» TASK TO CARRY OUT
The line containing "The width and" marks the start; repeat it and every following line exactly through the end of the entries.
*** EXERCISE DATA Section Begins ***
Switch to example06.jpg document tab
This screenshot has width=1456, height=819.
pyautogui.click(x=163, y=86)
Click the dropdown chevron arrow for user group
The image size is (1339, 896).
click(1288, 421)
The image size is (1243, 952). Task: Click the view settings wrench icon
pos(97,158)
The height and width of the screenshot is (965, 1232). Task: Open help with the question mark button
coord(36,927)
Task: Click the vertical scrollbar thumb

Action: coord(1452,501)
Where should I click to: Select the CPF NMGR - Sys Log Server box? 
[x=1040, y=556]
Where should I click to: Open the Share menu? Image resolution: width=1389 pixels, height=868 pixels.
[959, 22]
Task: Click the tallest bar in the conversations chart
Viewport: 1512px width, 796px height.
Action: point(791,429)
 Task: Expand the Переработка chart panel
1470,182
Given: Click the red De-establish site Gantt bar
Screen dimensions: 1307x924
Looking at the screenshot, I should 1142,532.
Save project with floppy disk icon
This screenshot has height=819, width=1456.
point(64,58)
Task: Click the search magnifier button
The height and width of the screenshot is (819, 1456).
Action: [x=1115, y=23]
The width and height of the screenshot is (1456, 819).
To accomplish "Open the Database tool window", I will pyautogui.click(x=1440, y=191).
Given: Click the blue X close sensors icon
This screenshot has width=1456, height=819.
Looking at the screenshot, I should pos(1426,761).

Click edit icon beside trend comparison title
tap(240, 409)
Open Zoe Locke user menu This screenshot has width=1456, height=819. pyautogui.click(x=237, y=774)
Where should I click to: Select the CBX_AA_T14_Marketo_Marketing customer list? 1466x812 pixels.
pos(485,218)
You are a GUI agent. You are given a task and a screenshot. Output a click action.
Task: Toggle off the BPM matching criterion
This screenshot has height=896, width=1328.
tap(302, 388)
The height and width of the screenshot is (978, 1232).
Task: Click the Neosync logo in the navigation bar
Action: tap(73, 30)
*** EXERCISE DATA Section Ends ***
» OUTPUT OF THE EXERCISE
The width and height of the screenshot is (1456, 819).
To accomplish "Open the Database tool window", I will pyautogui.click(x=1440, y=191).
Given: Click the blue X close sensors icon
This screenshot has width=1456, height=819.
Looking at the screenshot, I should pos(1426,761).

Click edit icon beside trend comparison title
tap(240, 409)
Open Zoe Locke user menu This screenshot has width=1456, height=819. pyautogui.click(x=237, y=774)
Where should I click to: Select the CBX_AA_T14_Marketo_Marketing customer list? 1466x812 pixels.
pos(485,218)
You are a GUI agent. You are given a task and a screenshot. Output a click action.
Task: Toggle off the BPM matching criterion
This screenshot has height=896, width=1328.
tap(302, 388)
The height and width of the screenshot is (978, 1232).
Task: Click the Neosync logo in the navigation bar
Action: tap(73, 30)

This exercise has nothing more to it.